= Entries =
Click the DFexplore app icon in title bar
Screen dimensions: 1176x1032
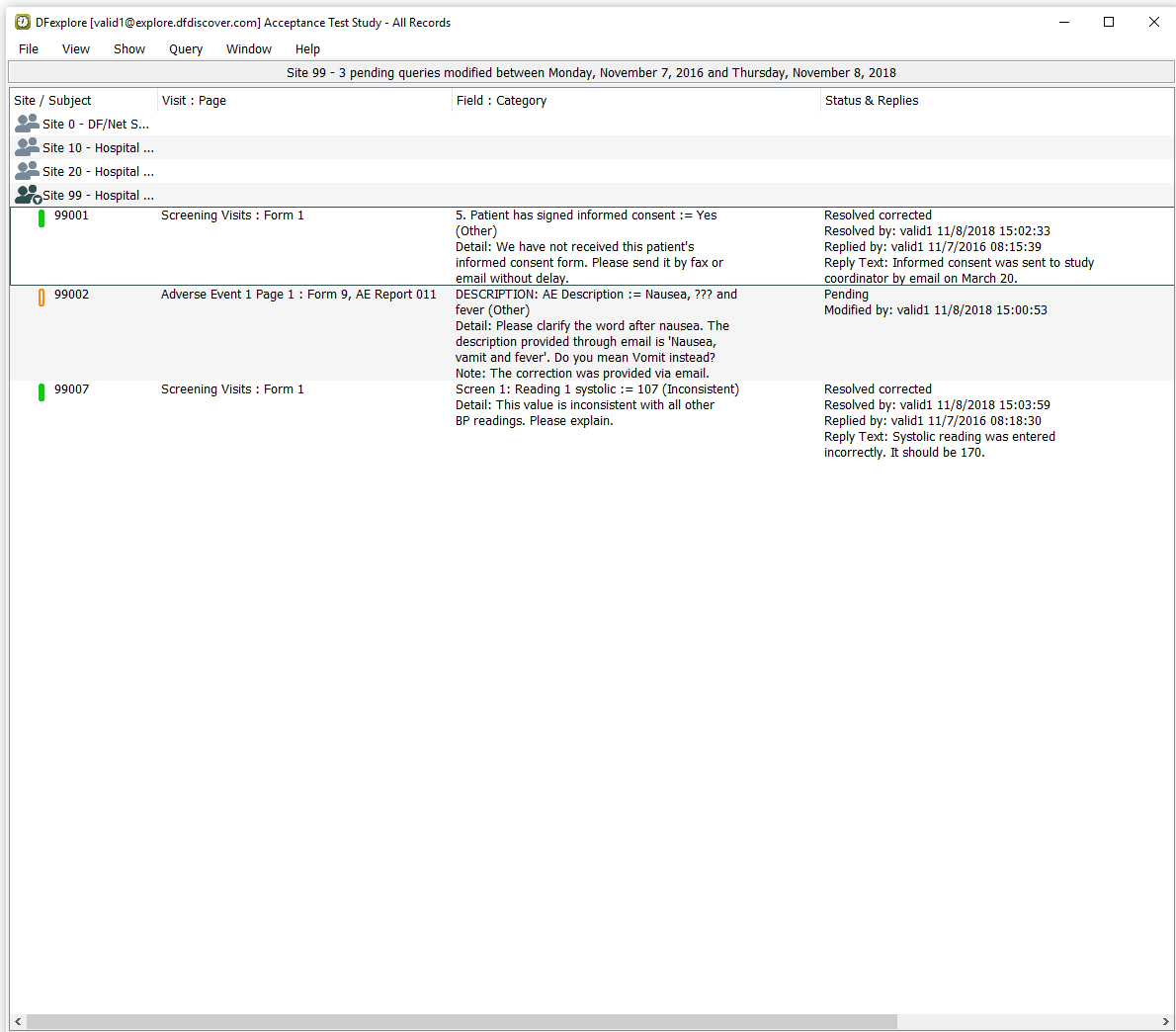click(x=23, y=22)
* * *
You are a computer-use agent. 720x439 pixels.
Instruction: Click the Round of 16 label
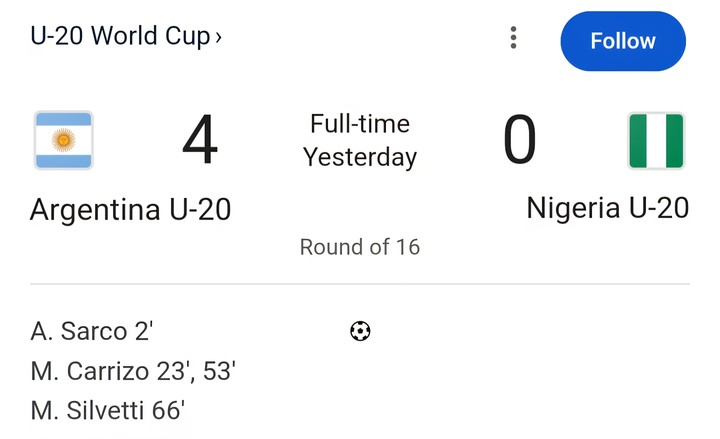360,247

= Written request =
Format the data between the lines holding "Click the DFexplore app icon in title bar" and "click(x=23, y=22)", inclusive, as a two-column CSV with headers text and answer. Give one row for each text with its answer, wrap every field in quotes, turn line breaks into spaces, and leave the pictures out.

= Correct answer =
text,answer
"Click the DFexplore app icon in title bar Screen dimensions: 1176x1032","click(x=23, y=22)"